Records
------------------------------------

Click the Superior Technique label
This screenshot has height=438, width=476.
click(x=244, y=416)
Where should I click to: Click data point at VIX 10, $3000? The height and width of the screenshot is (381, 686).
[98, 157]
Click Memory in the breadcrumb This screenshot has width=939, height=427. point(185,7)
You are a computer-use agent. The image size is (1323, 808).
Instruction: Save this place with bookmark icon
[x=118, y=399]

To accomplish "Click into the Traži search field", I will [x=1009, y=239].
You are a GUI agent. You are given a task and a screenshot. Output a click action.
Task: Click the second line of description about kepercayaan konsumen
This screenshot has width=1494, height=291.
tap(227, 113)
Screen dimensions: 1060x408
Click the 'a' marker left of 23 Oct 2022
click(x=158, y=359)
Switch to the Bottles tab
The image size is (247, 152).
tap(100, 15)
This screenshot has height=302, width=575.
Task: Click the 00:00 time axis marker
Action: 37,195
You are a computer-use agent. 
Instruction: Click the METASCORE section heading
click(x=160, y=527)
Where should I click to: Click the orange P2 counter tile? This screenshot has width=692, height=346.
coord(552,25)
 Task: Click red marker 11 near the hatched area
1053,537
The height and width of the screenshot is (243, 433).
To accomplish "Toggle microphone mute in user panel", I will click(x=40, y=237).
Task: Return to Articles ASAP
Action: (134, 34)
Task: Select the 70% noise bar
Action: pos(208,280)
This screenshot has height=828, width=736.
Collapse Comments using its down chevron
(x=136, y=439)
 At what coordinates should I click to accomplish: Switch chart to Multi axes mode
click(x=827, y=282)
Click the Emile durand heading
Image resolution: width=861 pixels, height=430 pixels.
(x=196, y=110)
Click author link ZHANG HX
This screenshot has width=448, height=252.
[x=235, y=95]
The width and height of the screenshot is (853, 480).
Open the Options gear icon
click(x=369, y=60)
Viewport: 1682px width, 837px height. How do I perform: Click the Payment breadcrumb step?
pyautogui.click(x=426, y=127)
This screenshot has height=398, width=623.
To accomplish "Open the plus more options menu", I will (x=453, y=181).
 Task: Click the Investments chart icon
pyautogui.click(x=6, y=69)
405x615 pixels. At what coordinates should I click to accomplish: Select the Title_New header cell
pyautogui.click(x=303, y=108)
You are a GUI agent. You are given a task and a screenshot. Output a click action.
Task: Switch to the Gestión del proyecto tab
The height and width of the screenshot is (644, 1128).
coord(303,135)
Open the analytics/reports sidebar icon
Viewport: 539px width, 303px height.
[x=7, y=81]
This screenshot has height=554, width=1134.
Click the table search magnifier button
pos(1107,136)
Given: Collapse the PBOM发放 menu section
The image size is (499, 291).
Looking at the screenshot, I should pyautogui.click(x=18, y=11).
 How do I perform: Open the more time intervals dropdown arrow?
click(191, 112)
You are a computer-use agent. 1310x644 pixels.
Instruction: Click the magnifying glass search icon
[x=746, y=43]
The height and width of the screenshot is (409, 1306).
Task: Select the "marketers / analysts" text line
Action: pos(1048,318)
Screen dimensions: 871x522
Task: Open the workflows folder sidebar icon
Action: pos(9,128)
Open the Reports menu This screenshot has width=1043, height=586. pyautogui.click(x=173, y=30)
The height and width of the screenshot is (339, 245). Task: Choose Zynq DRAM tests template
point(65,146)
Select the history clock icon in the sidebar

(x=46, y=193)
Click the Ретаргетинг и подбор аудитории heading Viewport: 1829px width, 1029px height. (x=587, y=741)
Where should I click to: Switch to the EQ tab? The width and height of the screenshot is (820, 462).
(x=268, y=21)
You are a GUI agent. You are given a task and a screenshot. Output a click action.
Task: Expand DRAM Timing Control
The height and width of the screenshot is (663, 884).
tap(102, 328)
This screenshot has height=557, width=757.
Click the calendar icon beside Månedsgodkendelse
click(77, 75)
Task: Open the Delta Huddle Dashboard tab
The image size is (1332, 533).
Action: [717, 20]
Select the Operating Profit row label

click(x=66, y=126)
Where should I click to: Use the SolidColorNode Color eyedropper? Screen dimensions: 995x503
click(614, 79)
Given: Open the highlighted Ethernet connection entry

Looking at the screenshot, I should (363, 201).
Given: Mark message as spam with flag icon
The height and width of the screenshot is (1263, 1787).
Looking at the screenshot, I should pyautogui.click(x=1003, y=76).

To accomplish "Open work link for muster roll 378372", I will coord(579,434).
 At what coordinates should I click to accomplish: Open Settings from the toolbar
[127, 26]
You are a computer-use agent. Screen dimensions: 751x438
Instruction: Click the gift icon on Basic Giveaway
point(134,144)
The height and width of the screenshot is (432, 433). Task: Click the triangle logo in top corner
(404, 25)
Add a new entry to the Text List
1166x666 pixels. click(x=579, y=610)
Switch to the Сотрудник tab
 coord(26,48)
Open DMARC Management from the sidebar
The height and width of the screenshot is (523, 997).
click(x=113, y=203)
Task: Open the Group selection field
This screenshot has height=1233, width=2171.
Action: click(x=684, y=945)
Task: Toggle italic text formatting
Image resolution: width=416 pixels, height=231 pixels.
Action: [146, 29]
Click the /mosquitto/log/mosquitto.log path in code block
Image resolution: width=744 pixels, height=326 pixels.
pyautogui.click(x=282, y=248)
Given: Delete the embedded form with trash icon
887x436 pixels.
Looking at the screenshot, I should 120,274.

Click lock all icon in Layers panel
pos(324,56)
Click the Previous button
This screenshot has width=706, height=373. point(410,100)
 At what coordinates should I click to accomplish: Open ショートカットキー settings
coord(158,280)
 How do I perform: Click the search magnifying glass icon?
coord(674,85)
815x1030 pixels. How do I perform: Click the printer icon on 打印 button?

------------------------------------

OBJECTIVE:
Can you render all of the data above as a numbered list, with the blank lines left out?

WRITTEN SOLUTION:
1. Click the Superior Technique label
2. This screenshot has height=438, width=476.
3. click(x=244, y=416)
4. Where should I click to: Click data point at VIX 10, $3000? The height and width of the screenshot is (381, 686).
5. [98, 157]
6. Click Memory in the breadcrumb This screenshot has width=939, height=427. point(185,7)
7. You are a computer-use agent. The image size is (1323, 808).
8. Instruction: Save this place with bookmark icon
9. [x=118, y=399]
10. To accomplish "Click into the Traži search field", I will [x=1009, y=239].
11. You are a GUI agent. You are given a task and a screenshot. Output a click action.
12. Task: Click the second line of description about kepercayaan konsumen
13. This screenshot has width=1494, height=291.
14. tap(227, 113)
15. Screen dimensions: 1060x408
16. Click the 'a' marker left of 23 Oct 2022
17. click(x=158, y=359)
18. Switch to the Bottles tab
19. The image size is (247, 152).
20. tap(100, 15)
21. This screenshot has height=302, width=575.
22. Task: Click the 00:00 time axis marker
23. Action: 37,195
24. You are a computer-use agent. 
25. Instruction: Click the METASCORE section heading
26. click(x=160, y=527)
27. Where should I click to: Click the orange P2 counter tile? This screenshot has width=692, height=346.
28. coord(552,25)
29.  Task: Click red marker 11 near the hatched area
30. 1053,537
31. The height and width of the screenshot is (243, 433).
32. To accomplish "Toggle microphone mute in user panel", I will click(x=40, y=237).
33. Task: Return to Articles ASAP
34. Action: (134, 34)
35. Task: Select the 70% noise bar
36. Action: pos(208,280)
37. This screenshot has height=828, width=736.
38. Collapse Comments using its down chevron
39. (x=136, y=439)
40.  At what coordinates should I click to accomplish: Switch chart to Multi axes mode
41. click(x=827, y=282)
42. Click the Emile durand heading
43. Image resolution: width=861 pixels, height=430 pixels.
44. (x=196, y=110)
45. Click author link ZHANG HX
46. This screenshot has width=448, height=252.
47. [x=235, y=95]
48. The width and height of the screenshot is (853, 480).
49. Open the Options gear icon
50. click(x=369, y=60)
51. Viewport: 1682px width, 837px height. How do I perform: Click the Payment breadcrumb step?
52. pyautogui.click(x=426, y=127)
53. This screenshot has height=398, width=623.
54. To accomplish "Open the plus more options menu", I will (x=453, y=181).
55.  Task: Click the Investments chart icon
56. pyautogui.click(x=6, y=69)
57. 405x615 pixels. At what coordinates should I click to accomplish: Select the Title_New header cell
58. pyautogui.click(x=303, y=108)
59. You are a GUI agent. You are given a task and a screenshot. Output a click action.
60. Task: Switch to the Gestión del proyecto tab
61. The height and width of the screenshot is (644, 1128).
62. coord(303,135)
63. Open the analytics/reports sidebar icon
64. Viewport: 539px width, 303px height.
65. [x=7, y=81]
66. This screenshot has height=554, width=1134.
67. Click the table search magnifier button
68. pos(1107,136)
69. Given: Collapse the PBOM发放 menu section
70. The image size is (499, 291).
71. Looking at the screenshot, I should pyautogui.click(x=18, y=11).
72.  How do I perform: Open the more time intervals dropdown arrow?
73. click(191, 112)
74. You are a computer-use agent. 1310x644 pixels.
75. Instruction: Click the magnifying glass search icon
76. [x=746, y=43]
77. The height and width of the screenshot is (409, 1306).
78. Task: Select the "marketers / analysts" text line
79. Action: pos(1048,318)
80. Screen dimensions: 871x522
81. Task: Open the workflows folder sidebar icon
82. Action: pos(9,128)
83. Open the Reports menu This screenshot has width=1043, height=586. pyautogui.click(x=173, y=30)
84. The height and width of the screenshot is (339, 245). Task: Choose Zynq DRAM tests template
85. point(65,146)
86. Select the history clock icon in the sidebar
87. (x=46, y=193)
88. Click the Ретаргетинг и подбор аудитории heading Viewport: 1829px width, 1029px height. (x=587, y=741)
89. Where should I click to: Switch to the EQ tab? The width and height of the screenshot is (820, 462).
90. (x=268, y=21)
91. You are a GUI agent. You are given a task and a screenshot. Output a click action.
92. Task: Expand DRAM Timing Control
93. The height and width of the screenshot is (663, 884).
94. tap(102, 328)
95. This screenshot has height=557, width=757.
96. Click the calendar icon beside Månedsgodkendelse
97. click(77, 75)
98. Task: Open the Delta Huddle Dashboard tab
99. The image size is (1332, 533).
100. Action: [717, 20]
101. Select the Operating Profit row label
102. click(x=66, y=126)
103. Where should I click to: Use the SolidColorNode Color eyedropper? Screen dimensions: 995x503
104. click(614, 79)
105. Given: Open the highlighted Ethernet connection entry
106. Looking at the screenshot, I should (363, 201).
107. Given: Mark message as spam with flag icon
108. The height and width of the screenshot is (1263, 1787).
109. Looking at the screenshot, I should pyautogui.click(x=1003, y=76).
110. To accomplish "Open work link for muster roll 378372", I will coord(579,434).
111.  At what coordinates should I click to accomplish: Open Settings from the toolbar
112. [127, 26]
113. You are a computer-use agent. Screen dimensions: 751x438
114. Instruction: Click the gift icon on Basic Giveaway
115. point(134,144)
116. The height and width of the screenshot is (432, 433). Task: Click the triangle logo in top corner
117. (404, 25)
118. Add a new entry to the Text List
119. 1166x666 pixels. click(x=579, y=610)
120. Switch to the Сотрудник tab
121.  coord(26,48)
122. Open DMARC Management from the sidebar
123. The height and width of the screenshot is (523, 997).
124. click(x=113, y=203)
125. Task: Open the Group selection field
126. This screenshot has height=1233, width=2171.
127. Action: click(x=684, y=945)
128. Task: Toggle italic text formatting
129. Image resolution: width=416 pixels, height=231 pixels.
130. Action: [146, 29]
131. Click the /mosquitto/log/mosquitto.log path in code block
132. Image resolution: width=744 pixels, height=326 pixels.
133. pyautogui.click(x=282, y=248)
134. Given: Delete the embedded form with trash icon
135. 887x436 pixels.
136. Looking at the screenshot, I should 120,274.
137. Click lock all icon in Layers panel
138. pos(324,56)
139. Click the Previous button
140. This screenshot has width=706, height=373. point(410,100)
141.  At what coordinates should I click to accomplish: Open ショートカットキー settings
142. coord(158,280)
143.  How do I perform: Click the search magnifying glass icon?
144. coord(674,85)
145. 815x1030 pixels. How do I perform: Click the printer icon on 打印 button?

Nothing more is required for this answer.